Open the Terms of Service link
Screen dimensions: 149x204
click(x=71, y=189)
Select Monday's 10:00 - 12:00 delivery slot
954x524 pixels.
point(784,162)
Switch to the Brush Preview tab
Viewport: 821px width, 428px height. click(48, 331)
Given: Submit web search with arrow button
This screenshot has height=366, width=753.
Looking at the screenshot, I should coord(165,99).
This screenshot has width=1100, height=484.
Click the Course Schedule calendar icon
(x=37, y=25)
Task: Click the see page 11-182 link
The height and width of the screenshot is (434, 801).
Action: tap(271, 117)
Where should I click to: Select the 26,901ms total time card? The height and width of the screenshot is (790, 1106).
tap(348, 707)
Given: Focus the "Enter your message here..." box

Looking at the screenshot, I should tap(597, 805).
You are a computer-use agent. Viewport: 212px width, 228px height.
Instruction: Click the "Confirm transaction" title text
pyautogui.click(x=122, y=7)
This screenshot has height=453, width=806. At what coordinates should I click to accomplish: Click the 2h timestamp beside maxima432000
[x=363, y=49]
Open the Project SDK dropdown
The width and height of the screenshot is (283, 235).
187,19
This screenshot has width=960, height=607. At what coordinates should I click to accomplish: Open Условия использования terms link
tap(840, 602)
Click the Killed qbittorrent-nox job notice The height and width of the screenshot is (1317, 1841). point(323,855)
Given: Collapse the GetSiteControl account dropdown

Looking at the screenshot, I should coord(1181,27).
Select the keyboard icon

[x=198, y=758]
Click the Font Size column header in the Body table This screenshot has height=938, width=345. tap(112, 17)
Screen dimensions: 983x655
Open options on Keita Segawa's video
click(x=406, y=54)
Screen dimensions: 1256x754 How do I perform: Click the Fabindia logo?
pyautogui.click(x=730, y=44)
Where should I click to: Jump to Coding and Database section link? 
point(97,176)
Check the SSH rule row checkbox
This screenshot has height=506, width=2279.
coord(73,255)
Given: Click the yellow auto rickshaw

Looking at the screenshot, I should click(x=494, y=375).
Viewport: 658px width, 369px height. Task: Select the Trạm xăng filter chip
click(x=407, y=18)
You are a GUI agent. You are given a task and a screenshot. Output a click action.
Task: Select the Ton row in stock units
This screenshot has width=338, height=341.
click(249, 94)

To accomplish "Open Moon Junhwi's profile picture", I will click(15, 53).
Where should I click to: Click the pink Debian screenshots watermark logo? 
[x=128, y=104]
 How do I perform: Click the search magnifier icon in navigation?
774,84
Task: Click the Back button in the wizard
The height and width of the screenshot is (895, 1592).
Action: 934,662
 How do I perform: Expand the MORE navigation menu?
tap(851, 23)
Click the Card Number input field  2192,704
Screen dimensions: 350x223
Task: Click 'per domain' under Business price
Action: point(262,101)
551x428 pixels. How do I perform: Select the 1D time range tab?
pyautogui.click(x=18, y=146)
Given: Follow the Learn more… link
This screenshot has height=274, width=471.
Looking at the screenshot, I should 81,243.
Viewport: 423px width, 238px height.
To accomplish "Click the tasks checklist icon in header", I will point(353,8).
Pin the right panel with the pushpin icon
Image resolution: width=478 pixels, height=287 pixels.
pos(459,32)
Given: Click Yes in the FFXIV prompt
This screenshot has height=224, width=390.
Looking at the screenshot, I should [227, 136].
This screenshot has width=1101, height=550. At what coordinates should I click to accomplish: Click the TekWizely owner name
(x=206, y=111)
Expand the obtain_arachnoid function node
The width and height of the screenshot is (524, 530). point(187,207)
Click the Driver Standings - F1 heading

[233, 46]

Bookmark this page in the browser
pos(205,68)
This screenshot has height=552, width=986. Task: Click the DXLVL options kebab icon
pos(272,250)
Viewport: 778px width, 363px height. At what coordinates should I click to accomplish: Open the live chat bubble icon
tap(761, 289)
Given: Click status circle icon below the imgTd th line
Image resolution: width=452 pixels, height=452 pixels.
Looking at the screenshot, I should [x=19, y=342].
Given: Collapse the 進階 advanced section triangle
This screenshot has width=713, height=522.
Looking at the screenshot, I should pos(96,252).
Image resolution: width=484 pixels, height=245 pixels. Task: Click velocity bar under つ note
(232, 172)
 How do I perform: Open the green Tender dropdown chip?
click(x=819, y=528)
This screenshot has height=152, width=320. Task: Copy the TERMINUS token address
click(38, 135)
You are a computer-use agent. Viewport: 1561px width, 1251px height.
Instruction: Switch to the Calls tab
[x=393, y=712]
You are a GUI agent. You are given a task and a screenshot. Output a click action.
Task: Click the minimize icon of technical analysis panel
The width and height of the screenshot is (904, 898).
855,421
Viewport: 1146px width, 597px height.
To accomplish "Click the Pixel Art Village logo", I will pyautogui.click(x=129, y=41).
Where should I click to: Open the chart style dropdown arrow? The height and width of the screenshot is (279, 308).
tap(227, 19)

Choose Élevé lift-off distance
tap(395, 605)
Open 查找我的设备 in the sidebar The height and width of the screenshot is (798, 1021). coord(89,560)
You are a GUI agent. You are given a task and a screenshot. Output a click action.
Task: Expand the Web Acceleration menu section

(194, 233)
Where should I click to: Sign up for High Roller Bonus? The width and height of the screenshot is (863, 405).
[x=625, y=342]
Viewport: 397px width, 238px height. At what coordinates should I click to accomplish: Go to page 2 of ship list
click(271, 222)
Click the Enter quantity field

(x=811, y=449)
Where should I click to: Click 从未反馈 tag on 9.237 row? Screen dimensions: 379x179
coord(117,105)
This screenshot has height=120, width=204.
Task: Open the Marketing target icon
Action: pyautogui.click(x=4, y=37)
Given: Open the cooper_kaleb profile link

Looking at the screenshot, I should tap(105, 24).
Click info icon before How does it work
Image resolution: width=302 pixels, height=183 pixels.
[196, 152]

▬▬▬

[Required work]
Rewrite the records above with "Brush Preview" swapped for "Layer Preview", leaving everything else the same.

[Result for this exercise]
Open the Terms of Service link
Screen dimensions: 149x204
click(x=71, y=189)
Select Monday's 10:00 - 12:00 delivery slot
954x524 pixels.
point(784,162)
Switch to the Layer Preview tab
Viewport: 821px width, 428px height. click(48, 331)
Given: Submit web search with arrow button
This screenshot has height=366, width=753.
Looking at the screenshot, I should coord(165,99).
This screenshot has width=1100, height=484.
Click the Course Schedule calendar icon
(x=37, y=25)
Task: Click the see page 11-182 link
The height and width of the screenshot is (434, 801).
Action: tap(271, 117)
Where should I click to: Select the 26,901ms total time card? The height and width of the screenshot is (790, 1106).
tap(348, 707)
Given: Focus the "Enter your message here..." box

Looking at the screenshot, I should tap(597, 805).
You are a computer-use agent. Viewport: 212px width, 228px height.
Instruction: Click the "Confirm transaction" title text
pyautogui.click(x=122, y=7)
This screenshot has height=453, width=806. At what coordinates should I click to accomplish: Click the 2h timestamp beside maxima432000
[x=363, y=49]
Open the Project SDK dropdown
The width and height of the screenshot is (283, 235).
187,19
This screenshot has width=960, height=607. At what coordinates should I click to accomplish: Open Условия использования terms link
tap(840, 602)
Click the Killed qbittorrent-nox job notice The height and width of the screenshot is (1317, 1841). point(323,855)
Given: Collapse the GetSiteControl account dropdown

Looking at the screenshot, I should coord(1181,27).
Select the keyboard icon

[x=198, y=758]
Click the Font Size column header in the Body table This screenshot has height=938, width=345. tap(112, 17)
Screen dimensions: 983x655
Open options on Keita Segawa's video
click(x=406, y=54)
Screen dimensions: 1256x754 How do I perform: Click the Fabindia logo?
pyautogui.click(x=730, y=44)
Where should I click to: Jump to Coding and Database section link? 
point(97,176)
Check the SSH rule row checkbox
This screenshot has height=506, width=2279.
coord(73,255)
Given: Click the yellow auto rickshaw

Looking at the screenshot, I should click(x=494, y=375).
Viewport: 658px width, 369px height. Task: Select the Trạm xăng filter chip
click(x=407, y=18)
You are a GUI agent. You are given a task and a screenshot. Output a click action.
Task: Select the Ton row in stock units
This screenshot has width=338, height=341.
click(249, 94)

To accomplish "Open Moon Junhwi's profile picture", I will click(15, 53).
Where should I click to: Click the pink Debian screenshots watermark logo? 
[x=128, y=104]
 How do I perform: Click the search magnifier icon in navigation?
774,84
Task: Click the Back button in the wizard
The height and width of the screenshot is (895, 1592).
Action: 934,662
 How do I perform: Expand the MORE navigation menu?
tap(851, 23)
Click the Card Number input field  2192,704
Screen dimensions: 350x223
Task: Click 'per domain' under Business price
Action: point(262,101)
551x428 pixels. How do I perform: Select the 1D time range tab?
pyautogui.click(x=18, y=146)
Given: Follow the Learn more… link
This screenshot has height=274, width=471.
Looking at the screenshot, I should 81,243.
Viewport: 423px width, 238px height.
To accomplish "Click the tasks checklist icon in header", I will point(353,8).
Pin the right panel with the pushpin icon
Image resolution: width=478 pixels, height=287 pixels.
pos(459,32)
Given: Click Yes in the FFXIV prompt
This screenshot has height=224, width=390.
Looking at the screenshot, I should [227, 136].
This screenshot has width=1101, height=550. At what coordinates should I click to accomplish: Click the TekWizely owner name
(x=206, y=111)
Expand the obtain_arachnoid function node
The width and height of the screenshot is (524, 530). point(187,207)
Click the Driver Standings - F1 heading

[233, 46]

Bookmark this page in the browser
pos(205,68)
This screenshot has height=552, width=986. Task: Click the DXLVL options kebab icon
pos(272,250)
Viewport: 778px width, 363px height. At what coordinates should I click to accomplish: Open the live chat bubble icon
tap(761, 289)
Given: Click status circle icon below the imgTd th line
Image resolution: width=452 pixels, height=452 pixels.
Looking at the screenshot, I should [x=19, y=342].
Given: Collapse the 進階 advanced section triangle
This screenshot has width=713, height=522.
Looking at the screenshot, I should pos(96,252).
Image resolution: width=484 pixels, height=245 pixels. Task: Click velocity bar under つ note
(232, 172)
 How do I perform: Open the green Tender dropdown chip?
click(x=819, y=528)
This screenshot has height=152, width=320. Task: Copy the TERMINUS token address
click(38, 135)
You are a computer-use agent. Viewport: 1561px width, 1251px height.
Instruction: Switch to the Calls tab
[x=393, y=712]
You are a GUI agent. You are given a task and a screenshot. Output a click action.
Task: Click the minimize icon of technical analysis panel
The width and height of the screenshot is (904, 898).
855,421
Viewport: 1146px width, 597px height.
To accomplish "Click the Pixel Art Village logo", I will pyautogui.click(x=129, y=41).
Where should I click to: Open the chart style dropdown arrow? The height and width of the screenshot is (279, 308).
tap(227, 19)

Choose Élevé lift-off distance
tap(395, 605)
Open 查找我的设备 in the sidebar The height and width of the screenshot is (798, 1021). coord(89,560)
You are a GUI agent. You are given a task and a screenshot. Output a click action.
Task: Expand the Web Acceleration menu section

(194, 233)
Where should I click to: Sign up for High Roller Bonus? The width and height of the screenshot is (863, 405).
[x=625, y=342]
Viewport: 397px width, 238px height. At what coordinates should I click to accomplish: Go to page 2 of ship list
click(271, 222)
Click the Enter quantity field

(x=811, y=449)
Where should I click to: Click 从未反馈 tag on 9.237 row? Screen dimensions: 379x179
coord(117,105)
This screenshot has height=120, width=204.
Task: Open the Marketing target icon
Action: pyautogui.click(x=4, y=37)
Given: Open the cooper_kaleb profile link

Looking at the screenshot, I should tap(105, 24).
Click info icon before How does it work
Image resolution: width=302 pixels, height=183 pixels.
[196, 152]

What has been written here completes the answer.